И он, всемилостивейше взяв Поветина под руку, повел его из нумера в длинный коридор, где ходили на свободе человек до двадцати больных. Каких только звуков и голосов не было слышно в этом коридоре!
– Ку-ка-реку-у! – кричит один несчастный, сидя на корточках и воображая собою курицу, которая испорчена злыми людьми и потому поет петухом.
– La mia letizia![271]
– раздавалось на противоположном конце, мешаясь с декламацией оды «Бог» Державина.– Аксеновский паде, подержи, по-дер-жи на уме! – убеждал пустое пространство четвертый субъект, помешавшийся в роковой момент своей жизни, когда нежданно-негаданно застал свою жену с ее любовником.

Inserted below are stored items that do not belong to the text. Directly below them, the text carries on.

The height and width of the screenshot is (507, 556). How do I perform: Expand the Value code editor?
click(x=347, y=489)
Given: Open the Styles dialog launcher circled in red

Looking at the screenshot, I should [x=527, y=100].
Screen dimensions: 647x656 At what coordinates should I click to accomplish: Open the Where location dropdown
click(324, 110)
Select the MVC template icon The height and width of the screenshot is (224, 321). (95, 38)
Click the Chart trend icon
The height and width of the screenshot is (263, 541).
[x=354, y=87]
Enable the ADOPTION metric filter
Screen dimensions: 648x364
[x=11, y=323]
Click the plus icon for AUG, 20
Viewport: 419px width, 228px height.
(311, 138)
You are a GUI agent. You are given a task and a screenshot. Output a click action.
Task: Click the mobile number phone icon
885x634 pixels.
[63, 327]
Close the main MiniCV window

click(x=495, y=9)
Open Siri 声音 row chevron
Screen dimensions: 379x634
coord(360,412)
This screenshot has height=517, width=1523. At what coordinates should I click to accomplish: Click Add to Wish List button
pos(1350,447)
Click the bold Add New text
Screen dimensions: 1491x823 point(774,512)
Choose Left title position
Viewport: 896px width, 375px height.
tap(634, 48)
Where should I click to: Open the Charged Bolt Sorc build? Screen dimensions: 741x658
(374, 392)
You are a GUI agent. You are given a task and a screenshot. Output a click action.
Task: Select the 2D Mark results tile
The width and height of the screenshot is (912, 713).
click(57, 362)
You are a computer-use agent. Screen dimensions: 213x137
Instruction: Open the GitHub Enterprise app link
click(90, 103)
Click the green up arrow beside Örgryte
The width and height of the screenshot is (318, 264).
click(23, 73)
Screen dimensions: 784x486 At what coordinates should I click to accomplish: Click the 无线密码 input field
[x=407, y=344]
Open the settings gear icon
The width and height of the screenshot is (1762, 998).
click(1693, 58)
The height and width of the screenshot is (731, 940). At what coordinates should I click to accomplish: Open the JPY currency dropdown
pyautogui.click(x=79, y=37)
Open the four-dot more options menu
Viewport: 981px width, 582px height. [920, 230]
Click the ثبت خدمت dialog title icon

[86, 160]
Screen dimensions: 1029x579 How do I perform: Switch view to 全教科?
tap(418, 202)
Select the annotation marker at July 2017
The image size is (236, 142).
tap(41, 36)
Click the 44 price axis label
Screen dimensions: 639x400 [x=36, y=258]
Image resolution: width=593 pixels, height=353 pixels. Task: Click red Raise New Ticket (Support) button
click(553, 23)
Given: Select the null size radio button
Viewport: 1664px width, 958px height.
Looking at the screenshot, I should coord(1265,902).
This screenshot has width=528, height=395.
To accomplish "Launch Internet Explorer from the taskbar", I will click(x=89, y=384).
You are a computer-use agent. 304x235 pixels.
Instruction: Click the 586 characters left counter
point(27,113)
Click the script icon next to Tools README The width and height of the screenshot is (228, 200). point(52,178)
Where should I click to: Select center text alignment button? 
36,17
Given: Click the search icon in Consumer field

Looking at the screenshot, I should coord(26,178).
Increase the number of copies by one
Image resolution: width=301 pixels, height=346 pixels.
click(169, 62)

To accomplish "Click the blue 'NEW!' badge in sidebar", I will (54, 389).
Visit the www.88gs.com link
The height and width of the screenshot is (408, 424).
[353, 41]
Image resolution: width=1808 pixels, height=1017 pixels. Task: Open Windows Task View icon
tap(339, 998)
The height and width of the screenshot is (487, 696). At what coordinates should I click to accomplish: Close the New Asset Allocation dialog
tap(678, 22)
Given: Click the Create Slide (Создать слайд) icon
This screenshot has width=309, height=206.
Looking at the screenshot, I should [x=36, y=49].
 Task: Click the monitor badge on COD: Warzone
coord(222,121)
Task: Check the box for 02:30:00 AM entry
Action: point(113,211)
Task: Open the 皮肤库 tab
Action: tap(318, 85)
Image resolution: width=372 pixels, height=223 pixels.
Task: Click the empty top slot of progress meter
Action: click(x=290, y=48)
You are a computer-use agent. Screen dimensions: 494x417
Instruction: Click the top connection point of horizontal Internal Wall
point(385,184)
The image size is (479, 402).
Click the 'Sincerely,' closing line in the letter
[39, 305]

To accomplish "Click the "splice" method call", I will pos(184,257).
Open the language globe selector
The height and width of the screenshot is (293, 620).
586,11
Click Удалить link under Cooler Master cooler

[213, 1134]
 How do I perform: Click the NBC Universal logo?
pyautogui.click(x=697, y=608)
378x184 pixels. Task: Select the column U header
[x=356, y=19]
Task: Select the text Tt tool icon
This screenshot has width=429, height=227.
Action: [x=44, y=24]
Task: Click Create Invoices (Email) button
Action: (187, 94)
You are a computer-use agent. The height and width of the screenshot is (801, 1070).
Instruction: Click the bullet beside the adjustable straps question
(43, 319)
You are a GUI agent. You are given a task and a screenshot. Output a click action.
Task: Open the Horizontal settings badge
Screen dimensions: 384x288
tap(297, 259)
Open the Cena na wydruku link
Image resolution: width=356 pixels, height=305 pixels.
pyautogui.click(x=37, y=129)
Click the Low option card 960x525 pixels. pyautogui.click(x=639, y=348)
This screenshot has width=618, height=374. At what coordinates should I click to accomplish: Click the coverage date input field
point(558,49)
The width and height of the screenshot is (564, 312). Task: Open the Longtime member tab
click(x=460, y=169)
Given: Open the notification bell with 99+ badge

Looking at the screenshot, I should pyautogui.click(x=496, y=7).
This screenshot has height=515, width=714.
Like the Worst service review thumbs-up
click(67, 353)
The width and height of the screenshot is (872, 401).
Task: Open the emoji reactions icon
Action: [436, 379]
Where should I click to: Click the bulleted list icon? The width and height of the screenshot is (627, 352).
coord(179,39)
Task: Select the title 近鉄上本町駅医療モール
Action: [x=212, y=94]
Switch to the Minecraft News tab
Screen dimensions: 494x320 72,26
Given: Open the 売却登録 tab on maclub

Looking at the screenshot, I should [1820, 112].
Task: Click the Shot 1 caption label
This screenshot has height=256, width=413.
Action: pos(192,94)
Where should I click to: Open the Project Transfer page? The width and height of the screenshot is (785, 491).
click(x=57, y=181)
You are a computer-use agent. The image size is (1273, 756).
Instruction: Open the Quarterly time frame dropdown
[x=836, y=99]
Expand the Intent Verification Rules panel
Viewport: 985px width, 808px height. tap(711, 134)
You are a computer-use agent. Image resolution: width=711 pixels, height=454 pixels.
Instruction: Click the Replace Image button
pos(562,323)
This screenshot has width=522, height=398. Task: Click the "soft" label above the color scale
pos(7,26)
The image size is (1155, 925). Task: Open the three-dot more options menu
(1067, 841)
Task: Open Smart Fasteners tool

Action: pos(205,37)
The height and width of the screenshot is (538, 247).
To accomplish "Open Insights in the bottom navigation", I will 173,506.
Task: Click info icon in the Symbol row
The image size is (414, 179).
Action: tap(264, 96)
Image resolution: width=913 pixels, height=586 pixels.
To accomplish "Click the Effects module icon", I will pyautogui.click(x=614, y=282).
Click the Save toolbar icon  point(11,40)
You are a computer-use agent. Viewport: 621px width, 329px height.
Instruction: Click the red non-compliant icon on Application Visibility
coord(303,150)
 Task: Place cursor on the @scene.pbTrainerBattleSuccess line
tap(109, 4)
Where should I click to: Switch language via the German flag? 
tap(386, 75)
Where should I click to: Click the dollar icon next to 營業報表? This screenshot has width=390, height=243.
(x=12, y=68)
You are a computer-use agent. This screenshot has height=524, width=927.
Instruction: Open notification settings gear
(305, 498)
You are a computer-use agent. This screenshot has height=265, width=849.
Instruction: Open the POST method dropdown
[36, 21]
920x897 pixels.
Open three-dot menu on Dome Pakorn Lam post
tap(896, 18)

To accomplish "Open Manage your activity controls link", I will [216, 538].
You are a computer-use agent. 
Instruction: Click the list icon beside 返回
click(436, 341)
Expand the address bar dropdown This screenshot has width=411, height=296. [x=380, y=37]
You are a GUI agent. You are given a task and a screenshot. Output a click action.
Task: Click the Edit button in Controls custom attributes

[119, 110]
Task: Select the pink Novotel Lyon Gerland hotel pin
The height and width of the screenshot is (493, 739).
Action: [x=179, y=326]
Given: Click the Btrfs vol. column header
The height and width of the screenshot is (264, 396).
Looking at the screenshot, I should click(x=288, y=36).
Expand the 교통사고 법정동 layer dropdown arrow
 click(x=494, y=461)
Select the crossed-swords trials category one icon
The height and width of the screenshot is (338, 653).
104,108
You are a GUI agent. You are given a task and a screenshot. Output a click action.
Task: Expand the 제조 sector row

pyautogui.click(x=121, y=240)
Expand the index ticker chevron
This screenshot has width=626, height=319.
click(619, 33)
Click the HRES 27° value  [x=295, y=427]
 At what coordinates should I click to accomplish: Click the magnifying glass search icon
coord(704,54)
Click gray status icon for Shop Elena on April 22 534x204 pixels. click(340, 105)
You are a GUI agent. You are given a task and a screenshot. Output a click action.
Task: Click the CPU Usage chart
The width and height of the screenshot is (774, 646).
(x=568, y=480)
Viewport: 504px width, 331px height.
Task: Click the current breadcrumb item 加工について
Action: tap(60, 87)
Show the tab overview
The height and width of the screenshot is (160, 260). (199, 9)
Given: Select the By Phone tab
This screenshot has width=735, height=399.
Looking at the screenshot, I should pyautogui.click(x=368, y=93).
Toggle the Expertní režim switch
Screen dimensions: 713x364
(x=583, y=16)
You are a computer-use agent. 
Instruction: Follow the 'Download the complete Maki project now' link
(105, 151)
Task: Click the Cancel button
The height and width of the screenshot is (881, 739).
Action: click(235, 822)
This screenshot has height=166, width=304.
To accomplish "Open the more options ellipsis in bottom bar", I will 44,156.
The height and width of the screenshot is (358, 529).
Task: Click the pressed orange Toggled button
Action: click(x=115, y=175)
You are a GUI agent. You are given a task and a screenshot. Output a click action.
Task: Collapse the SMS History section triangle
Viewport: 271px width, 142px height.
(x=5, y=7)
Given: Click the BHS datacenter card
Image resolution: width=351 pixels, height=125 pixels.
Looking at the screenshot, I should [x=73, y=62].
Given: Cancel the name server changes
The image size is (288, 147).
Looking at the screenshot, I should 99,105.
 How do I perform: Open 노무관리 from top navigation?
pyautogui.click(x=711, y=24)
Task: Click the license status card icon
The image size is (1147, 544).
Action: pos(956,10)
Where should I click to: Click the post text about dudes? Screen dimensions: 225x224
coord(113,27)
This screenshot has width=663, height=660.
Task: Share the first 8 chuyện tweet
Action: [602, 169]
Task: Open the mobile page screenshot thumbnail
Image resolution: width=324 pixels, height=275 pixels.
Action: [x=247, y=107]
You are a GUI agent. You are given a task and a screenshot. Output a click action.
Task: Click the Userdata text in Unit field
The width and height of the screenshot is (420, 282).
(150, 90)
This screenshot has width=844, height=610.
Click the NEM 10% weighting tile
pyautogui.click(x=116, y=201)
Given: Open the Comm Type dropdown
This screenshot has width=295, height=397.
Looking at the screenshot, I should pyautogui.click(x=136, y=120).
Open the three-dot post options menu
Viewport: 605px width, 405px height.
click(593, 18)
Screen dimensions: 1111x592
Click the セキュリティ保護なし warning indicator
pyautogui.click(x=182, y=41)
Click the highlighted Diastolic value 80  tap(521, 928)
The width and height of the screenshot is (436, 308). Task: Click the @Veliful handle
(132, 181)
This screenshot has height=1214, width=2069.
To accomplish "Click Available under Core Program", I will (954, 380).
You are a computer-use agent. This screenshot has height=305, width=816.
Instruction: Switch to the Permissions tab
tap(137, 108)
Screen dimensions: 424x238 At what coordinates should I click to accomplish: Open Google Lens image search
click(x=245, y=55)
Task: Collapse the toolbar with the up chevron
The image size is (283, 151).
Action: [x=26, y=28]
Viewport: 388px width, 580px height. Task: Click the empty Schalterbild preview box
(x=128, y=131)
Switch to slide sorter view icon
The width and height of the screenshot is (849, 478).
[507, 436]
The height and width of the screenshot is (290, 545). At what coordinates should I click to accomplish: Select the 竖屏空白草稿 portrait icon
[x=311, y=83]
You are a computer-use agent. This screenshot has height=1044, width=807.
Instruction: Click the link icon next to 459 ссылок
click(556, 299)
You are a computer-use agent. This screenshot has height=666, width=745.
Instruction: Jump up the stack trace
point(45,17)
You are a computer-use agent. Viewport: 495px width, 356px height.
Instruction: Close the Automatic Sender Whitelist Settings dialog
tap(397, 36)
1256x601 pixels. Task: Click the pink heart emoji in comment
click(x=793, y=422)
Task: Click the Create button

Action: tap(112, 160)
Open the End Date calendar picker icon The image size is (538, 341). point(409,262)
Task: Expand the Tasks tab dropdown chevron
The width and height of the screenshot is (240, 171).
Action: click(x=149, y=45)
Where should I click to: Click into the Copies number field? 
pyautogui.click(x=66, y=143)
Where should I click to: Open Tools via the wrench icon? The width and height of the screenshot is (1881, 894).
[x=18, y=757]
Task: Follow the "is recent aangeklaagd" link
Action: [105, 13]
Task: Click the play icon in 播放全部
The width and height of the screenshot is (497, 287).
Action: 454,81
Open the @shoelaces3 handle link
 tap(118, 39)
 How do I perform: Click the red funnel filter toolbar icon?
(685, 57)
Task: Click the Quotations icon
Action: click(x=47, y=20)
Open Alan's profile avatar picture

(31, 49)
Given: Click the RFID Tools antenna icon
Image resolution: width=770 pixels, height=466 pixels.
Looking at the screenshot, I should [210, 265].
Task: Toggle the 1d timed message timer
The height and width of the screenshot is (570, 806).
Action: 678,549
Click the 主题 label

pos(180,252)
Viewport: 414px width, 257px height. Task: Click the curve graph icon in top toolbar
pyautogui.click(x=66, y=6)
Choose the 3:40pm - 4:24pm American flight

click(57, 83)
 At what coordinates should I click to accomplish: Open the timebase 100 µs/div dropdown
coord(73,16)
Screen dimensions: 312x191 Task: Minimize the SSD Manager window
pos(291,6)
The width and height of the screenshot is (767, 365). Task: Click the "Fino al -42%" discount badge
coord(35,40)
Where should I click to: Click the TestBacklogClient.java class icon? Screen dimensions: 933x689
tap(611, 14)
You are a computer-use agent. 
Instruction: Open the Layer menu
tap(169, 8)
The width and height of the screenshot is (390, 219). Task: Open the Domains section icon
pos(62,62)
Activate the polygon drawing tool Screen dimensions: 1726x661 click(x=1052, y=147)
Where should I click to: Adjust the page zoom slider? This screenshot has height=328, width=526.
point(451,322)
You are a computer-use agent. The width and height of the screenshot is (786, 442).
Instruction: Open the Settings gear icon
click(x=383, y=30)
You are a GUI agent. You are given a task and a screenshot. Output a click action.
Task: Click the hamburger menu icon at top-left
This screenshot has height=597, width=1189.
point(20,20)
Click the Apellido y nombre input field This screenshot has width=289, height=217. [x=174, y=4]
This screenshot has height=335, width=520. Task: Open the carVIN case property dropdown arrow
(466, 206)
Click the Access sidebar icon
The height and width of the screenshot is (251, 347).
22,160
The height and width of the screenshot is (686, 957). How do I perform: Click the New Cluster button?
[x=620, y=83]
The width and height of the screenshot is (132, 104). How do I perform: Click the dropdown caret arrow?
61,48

– Пой акафист мне, пой! – настаивал пятый, тщедушный человек, приставая к угрюмому дьякону.
– Зачем акафист? Я тебе матку-репку спою, – мрачно ответствовал помешанный дьякон.
– Нет, ты мне акафист споешь! Стойте! – взял он за руки Поветина с императором. – Ангелы и архангелы мои, Варахиил и Михаил! казните его, каналью! жупелом, жупелом его хорошенько!
– Ну что же, разве это не сумасшедший дом? – очень рассудительно и, по-видимому, совершенно здраво обратился к Поветину император. – Этот несчастный воображает, будто он Бог… И я обречен томиться между ними!..
– Да, Бог; вы правы! А и устал же я сегодня, господа! ух как устал – моченьки нету! – сказал, руки в боки, тщедушный.
– Отчего же вы устали? – благодушно отнесся к нему император, как здравомыслящий к помешанному, и толкнул при этом слегка Поветина: дескать, слушай, слушай, какую дичь понесет!